→ Aim: Rewrite the part that opens with the line containing "Task: Increase the MP Consumed number stepper" and closes with the line containing "Action: coord(1525,453)", including both of those lines and the requests. Multiply each coordinate in the answers by 1.35 and round it to a whole number, with halves rounded up, but leave every number in the requests unchanged.

→ Exercise material:
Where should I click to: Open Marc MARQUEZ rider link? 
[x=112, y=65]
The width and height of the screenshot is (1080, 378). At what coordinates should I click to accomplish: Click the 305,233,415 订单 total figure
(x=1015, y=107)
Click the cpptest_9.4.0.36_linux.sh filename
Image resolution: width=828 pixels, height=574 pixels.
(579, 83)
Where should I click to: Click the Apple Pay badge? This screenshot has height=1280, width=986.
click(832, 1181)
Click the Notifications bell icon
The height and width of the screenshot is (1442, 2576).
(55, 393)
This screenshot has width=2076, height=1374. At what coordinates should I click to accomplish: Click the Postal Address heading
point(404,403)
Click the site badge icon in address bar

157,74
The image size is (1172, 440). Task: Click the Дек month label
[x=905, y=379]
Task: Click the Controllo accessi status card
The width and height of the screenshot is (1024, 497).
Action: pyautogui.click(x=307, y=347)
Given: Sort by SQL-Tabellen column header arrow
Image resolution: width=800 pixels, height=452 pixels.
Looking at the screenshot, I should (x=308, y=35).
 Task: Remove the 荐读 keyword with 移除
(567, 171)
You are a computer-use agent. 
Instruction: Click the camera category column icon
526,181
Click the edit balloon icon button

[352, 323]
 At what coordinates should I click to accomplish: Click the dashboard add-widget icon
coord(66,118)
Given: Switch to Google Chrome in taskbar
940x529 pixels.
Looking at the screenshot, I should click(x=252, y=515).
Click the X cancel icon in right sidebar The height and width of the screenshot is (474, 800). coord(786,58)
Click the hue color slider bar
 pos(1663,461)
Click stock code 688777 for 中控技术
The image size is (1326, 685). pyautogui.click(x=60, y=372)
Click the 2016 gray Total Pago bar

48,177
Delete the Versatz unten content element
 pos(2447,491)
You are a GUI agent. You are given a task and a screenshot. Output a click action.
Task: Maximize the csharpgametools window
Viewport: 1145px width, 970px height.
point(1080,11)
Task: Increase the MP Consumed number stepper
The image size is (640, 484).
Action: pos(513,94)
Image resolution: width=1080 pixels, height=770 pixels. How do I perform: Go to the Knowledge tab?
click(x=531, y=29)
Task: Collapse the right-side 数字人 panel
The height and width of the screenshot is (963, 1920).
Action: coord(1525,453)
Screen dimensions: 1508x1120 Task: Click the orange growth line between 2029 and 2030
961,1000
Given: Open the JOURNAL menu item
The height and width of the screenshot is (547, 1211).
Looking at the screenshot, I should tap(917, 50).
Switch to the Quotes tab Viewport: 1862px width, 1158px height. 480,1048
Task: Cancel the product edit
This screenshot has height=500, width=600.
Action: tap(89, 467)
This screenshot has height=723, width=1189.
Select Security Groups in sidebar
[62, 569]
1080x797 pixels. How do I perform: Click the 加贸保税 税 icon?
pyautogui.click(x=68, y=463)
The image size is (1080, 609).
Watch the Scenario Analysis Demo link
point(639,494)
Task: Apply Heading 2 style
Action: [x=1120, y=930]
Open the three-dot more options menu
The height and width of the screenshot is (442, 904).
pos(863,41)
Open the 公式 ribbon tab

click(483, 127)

→ Answer to this problem:
Task: Increase the MP Consumed number stepper
The image size is (640, 484).
Action: pos(693,127)
Image resolution: width=1080 pixels, height=770 pixels. How do I perform: Go to the Knowledge tab?
click(x=717, y=39)
Task: Collapse the right-side 数字人 panel
The height and width of the screenshot is (963, 1920).
Action: coord(2059,612)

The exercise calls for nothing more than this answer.